Cronaca

La sua guerra non è mai finita. Intervista a Giovanni Tizian

MODENA, 1 LUGLIO 2013 - Giovanni Tizian è un giovane cronista calabrese emigrato all’età di 12 anni con tutta la sua famiglia in Emilia Romagna. La decisione di lasciare il suolo calabrese è stata dettata dalle intimidazioni rivolte all’azienda di famiglia e da quando nell’estate del 1989 a Bovalino, nella Locride, suo padre, bancario, viene ammazzato mentre torna a casa; un ulteriore omicidio irrisolto. Ha iniziato a scrivere alla Gazzetta di Modena. Ha collaborato per il portale d’inchiesta rivistaonline.it e Liberainformazione. Ha scritto per il mensile Narcomafie, per i quotidiani online Lettera43.it e Linkiesta.it. oltre che per importanti giornali nazionali come la Repubblica. Attualmente scrive per l’Espresso. [MORE]

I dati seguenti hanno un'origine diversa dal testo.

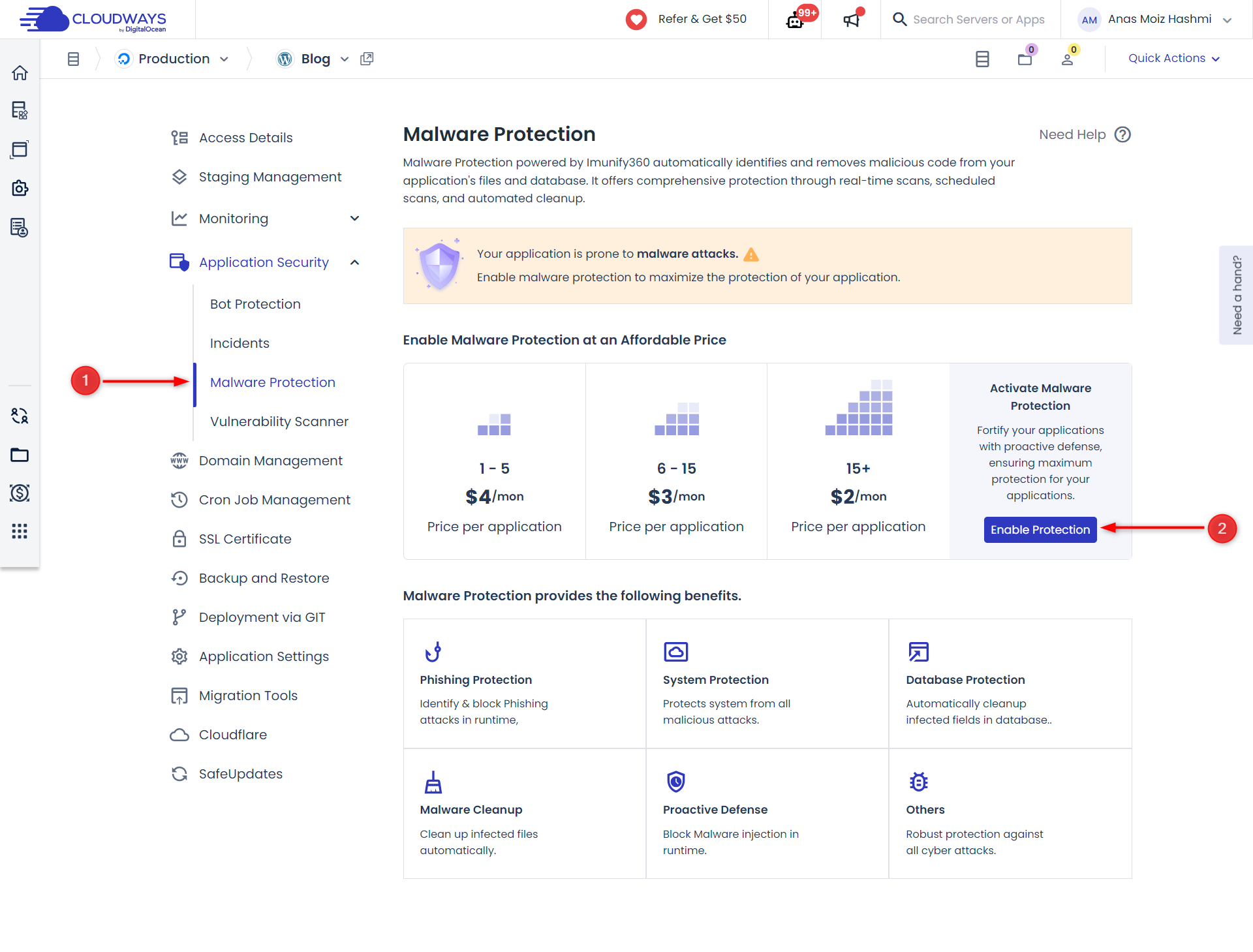Image resolution: width=1253 pixels, height=952 pixels.
Task: Expand the Production server dropdown
Action: [224, 59]
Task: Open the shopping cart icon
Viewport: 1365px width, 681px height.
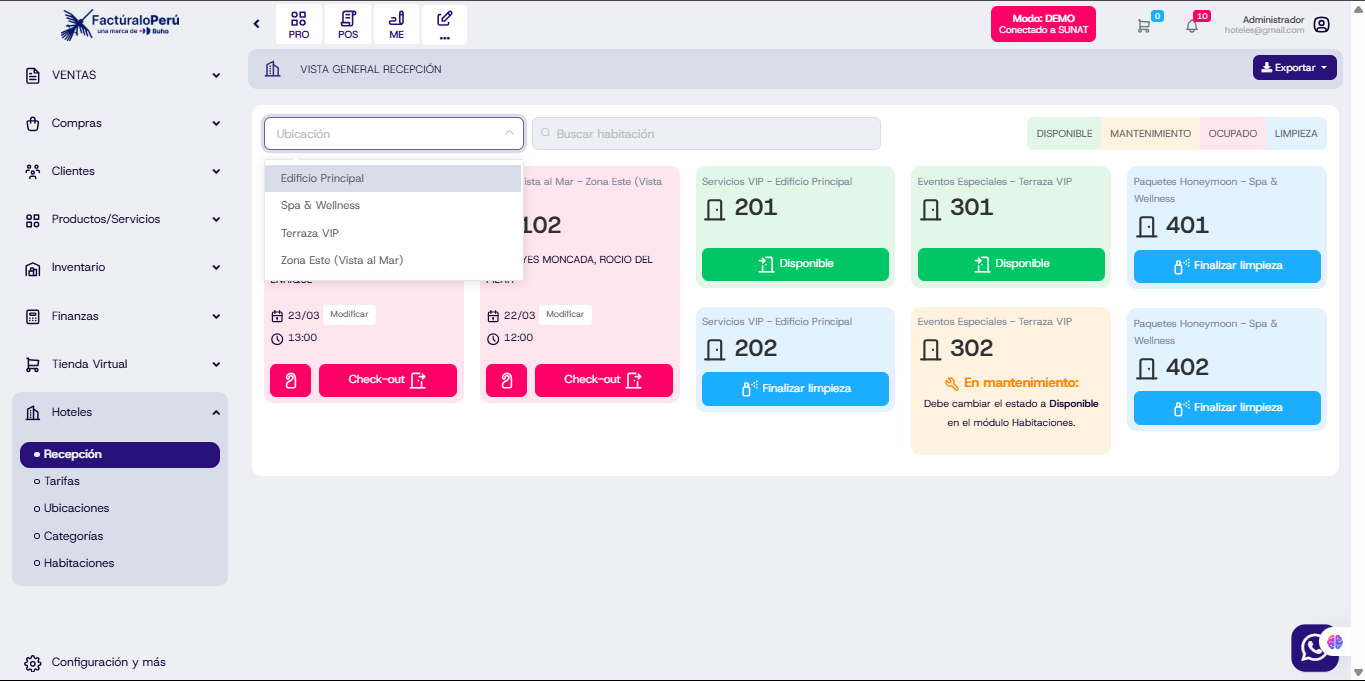Action: [1143, 26]
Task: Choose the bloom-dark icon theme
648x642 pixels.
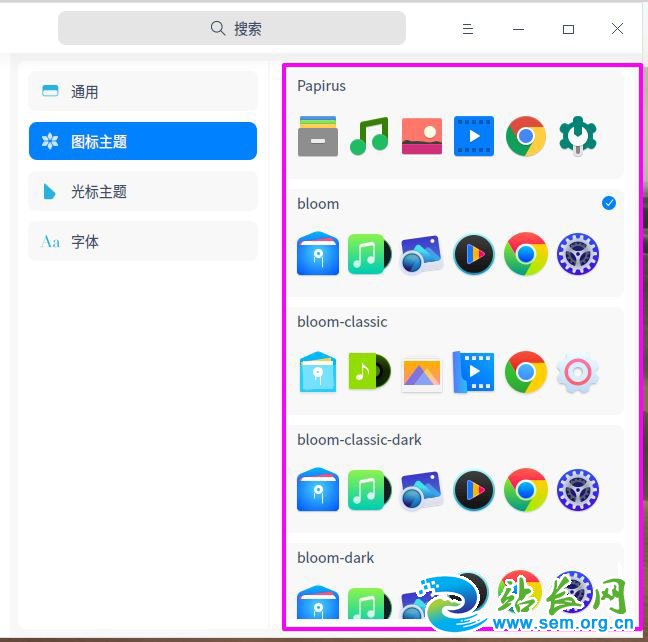Action: [335, 558]
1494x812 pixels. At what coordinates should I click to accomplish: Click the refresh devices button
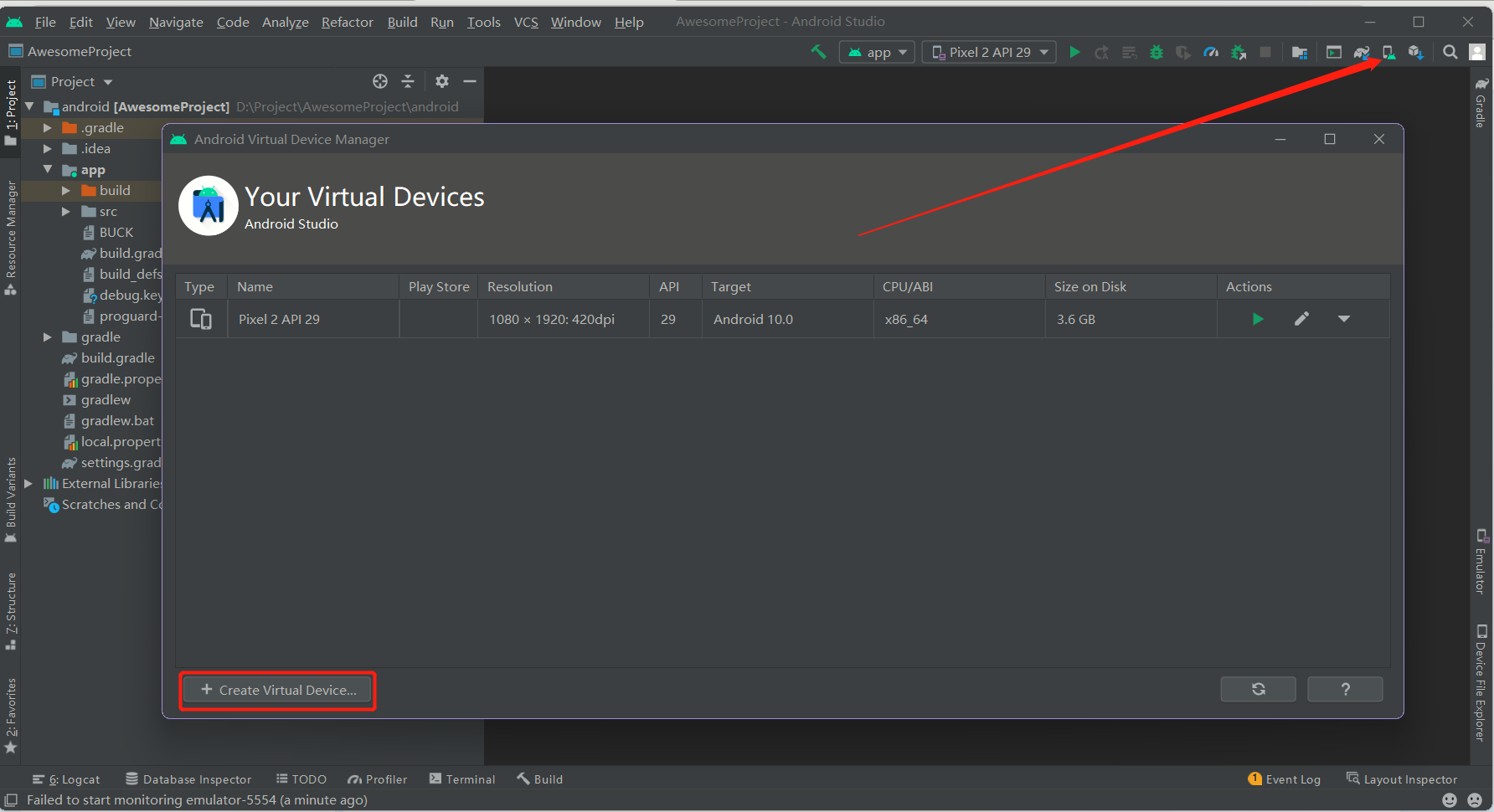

Chi è Giovanni Tizian oggi? Ci racconti la tua storia?

É un trentenne, cronista de l'Espresso, che cerca di seguire i suoi sogni e coltivare le passioni. Alle spalle una storia dolorosa, segnata dal sangue dell'omicidio di suo padre, dall'emigrazione forzata dalla sua terra, la Calabria, e da tanta rabbia. Ma oggi questa rabbia l'ha trasformata in impegno civile. Collabora con Libera, daSud, Stop'ndrangheta.it. E poi c'è il suo lavoro, il giornalismo, dove cerca di raccontare gli aspetti più oscuri di questo Paese.

La criminalità organizzata al Nord è stata compresa appieno secondo te?

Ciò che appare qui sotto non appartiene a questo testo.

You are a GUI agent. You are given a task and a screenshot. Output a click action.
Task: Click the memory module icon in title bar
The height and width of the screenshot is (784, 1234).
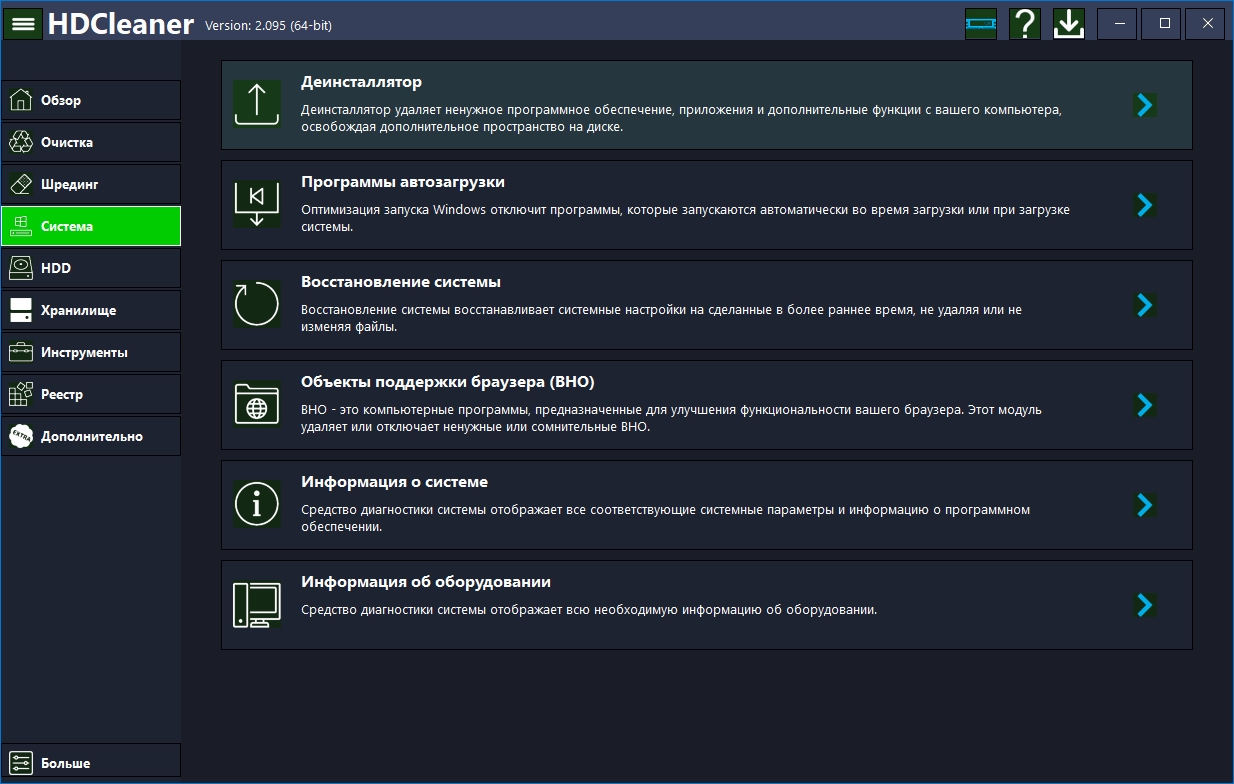pos(981,24)
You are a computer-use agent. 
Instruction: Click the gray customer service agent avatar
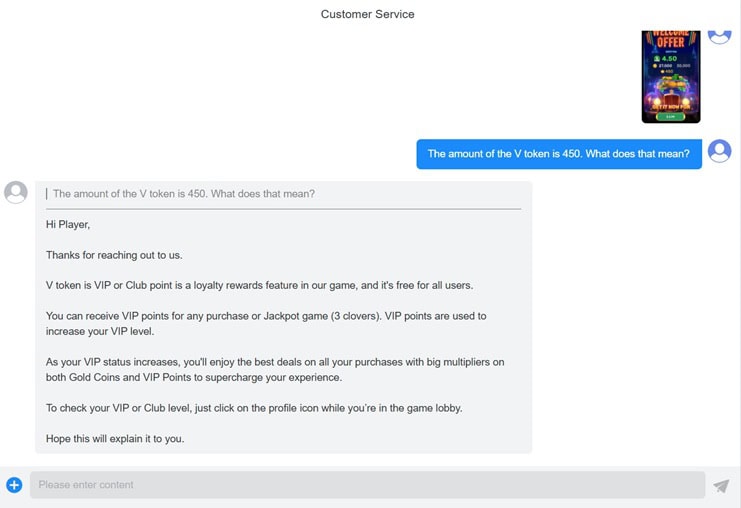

No, c'è tanto lavoro da fare. Imprenditori, commercianti e politici non hanno ancora capito quanto è radicato il fenomeno.

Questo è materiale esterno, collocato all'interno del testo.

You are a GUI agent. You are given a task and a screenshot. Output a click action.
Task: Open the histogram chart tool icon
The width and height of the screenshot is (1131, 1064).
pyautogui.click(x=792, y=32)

Dopo “Gotica”, è la volta di “La nostra guerra non è mai finita”, perché un titolo così forte per il tuo secondo libro?

Perché è il racconto delle mie radici, di quel dolore, è la storia della mia famiglia. Attraverso il racconto personale, cerco di raccontare la dimensione collettiva della resistenza antimafia.

In quest’ultimo libro, tracci il profilo di due donne molto speciali, tua nonna Amelia e tua madre Mara, cosa hanno rappresentato per te?

Delle guide, dei fari, delle solide ancore in un mare in tempesta avvelenato da tanto dolore.

Ha fatto molta impressione la telefonata in cui un faccendiere e un boss ti minacciavano di morte, cosa hai provato quando hai sentito quest’intercettazione?

Disgusto per i mafiosi e per chi li aiuta nei loro affari. Anche paura per telefonate. Quella resa pubblica invece mi ha fatto capire quanto in basso può arrivare l'uomo.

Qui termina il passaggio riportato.